Medscan with CUDA 12.4 (PyTorch GPU support)
Project description
MedScan – End‑to‑End Medical Imaging Training Pipeline
MedScan is a self‑contained Python package that lets you pre‑process and augment data, train deep‑learning models, evaluate with plots/metrics, and save / reload checkpoints – all from one intuitive API or a single command‑line call.
Table of Contents
- Key Features
- Repository Layout
- Installation
- Quick‑Start Notebook
- Command‑Line Usage
- Prediction CLI
- API Overview
- Training Pipeline Walk‑Through
- Saving, Loading & Plot Outputs
- Troubleshooting
- License
Key Features
-
One‑line data split with
Data.split()(stratified, group‑aware, or plain). -
Config‑driven augmentation, balancing, masking & context‐feature handling via
PreprocessConfig. -
Flexible training:
- Multi‑head model (shared backbone, one head per target) or
- Single‑head‑per‑label models (optionally across multiple backbones).
-
Torch AMP support (mixed precision) & automatic GPU/CPU selection.
-
Automatic early stopping per head or per model.
-
Rich evaluation with confusion matrices, loss & LR curves, AUC/Accuracy/F1.
-
Full CLI runner (
train.py) – reproduce your notebook runs head‑less. -
Saved plots are dropped into a
plots/folder automatically when using the CLI.
Repository Layout
medscan/ # Package root
├── __init__.py # Exposes Data, PreprocessConfig, TrainConfig, Pipeline
├── config.py # @dataclass configs used throughout
├── data.py # Data.split utility (train/val/test)
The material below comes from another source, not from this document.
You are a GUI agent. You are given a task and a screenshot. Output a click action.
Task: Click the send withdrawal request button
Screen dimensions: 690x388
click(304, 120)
├── pipeline.py # Core training/inference/evaluation pipeline
└── transform.py # Augmentation & class‑balancing logic
examples/ # Example notebooks + sample CSV
└── merged_dataframe.csv
train.py # CLI interface wrapping the Pipeline
README.md # (this file)
Installation
Prerequisites: Python ≥ 3.9
| Target | Command |
|---|---|
| CPU (default) | pip install medscan |
| cu116 build | pip install medscan-cu116 |
| cu117 build | pip install medscan-cu117 |
| cu118 build | pip install medscan-cu118 |
| cu121 build | pip install medscan-cu121 |
| cu124 build | pip install medscan-cu124 |
Pick exactly one line that matches your CUDA toolkit (or none for CPU). No extra wheels needed — each tag bundles the correct Torch + torchvision wheels.
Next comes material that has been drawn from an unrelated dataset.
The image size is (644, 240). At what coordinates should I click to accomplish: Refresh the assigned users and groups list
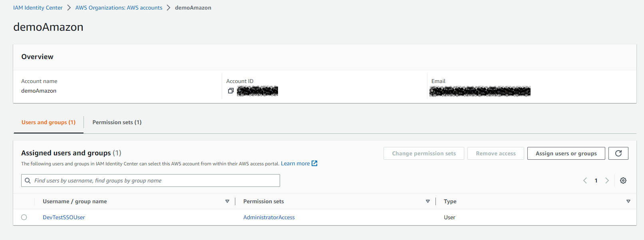click(x=618, y=153)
| Environment | Requirements file |
|---|---|
| CPU (default) | pip install -r requirements_cpu.txt |
| cu116 | pip install -r requirements_cu116.txt |
| cu117 | pip install -r requirements_cu117.txt |
| cu118 | pip install -r requirements_cu118.txt |
| cu121 | pip install -r requirements_cu121.txt |
| cu124 | pip install -r requirements_cu124.txt |
Tip – if you already have PyTorch installed, make sure the wheel versions match the list above.
Quick‑Start Notebook
Open examples/medscan_quickstart.ipynb and follow the annotated steps — the only manual preparation is to create a single DataFrame that already contains img_path plus all target columns. Everything afterwards (split, augment, train, evaluate) is automated by the pipeline.
import pandas as pd
from medscan import Pipeline, Data, PreprocessConfig, TrainConfig
# 1️⃣ Prepare your own merged DataFrame -> df_merged (img_path + labels)
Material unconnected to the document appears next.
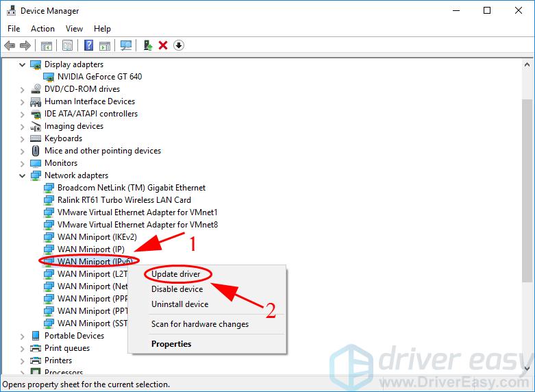Click the Update driver toolbar icon
Screen dimensions: 535x392
click(x=147, y=46)
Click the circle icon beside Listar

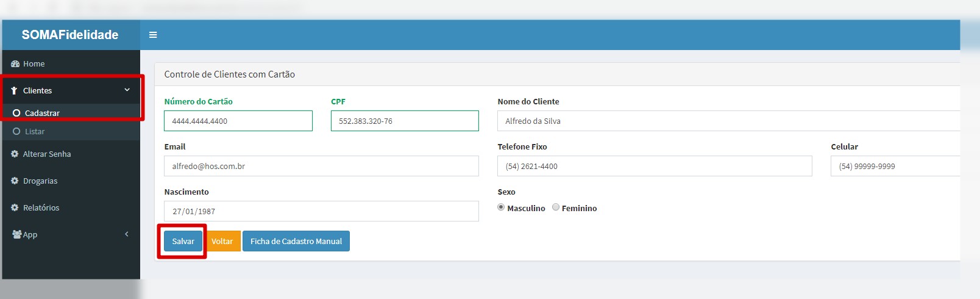coord(16,132)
# 2️⃣ Split, configure, train, evaluate — see the notebook for details
# ... see the full notebook in /examples for detailed comments
The notebook in examples shows how to build a toy df_merged, configure preprocessing/training, train for one epoch, evaluate, and save the best model.
Command‑Line Usage
train.py wraps every step so you can train from the shell – no notebook needed.
Minimal run
python train.py \
--data_path "path/to/merged_dataframe.csv"
This uses all defaults: CPU, 70 / 15 / 15 train‑val‑test split, no augmentation, single
resnet34backbone, multi‑head mode, 10 epochs, and saves plots to./plots/.
Full run (every flag)
python train.py \
--data_path "path/to/merged_dataframe.csv" \
--filter_column "Neuro_Imaging=1" \
--filter_column "Hemisphere=0" \
# (repeat --filter_column to apply multiple conditions)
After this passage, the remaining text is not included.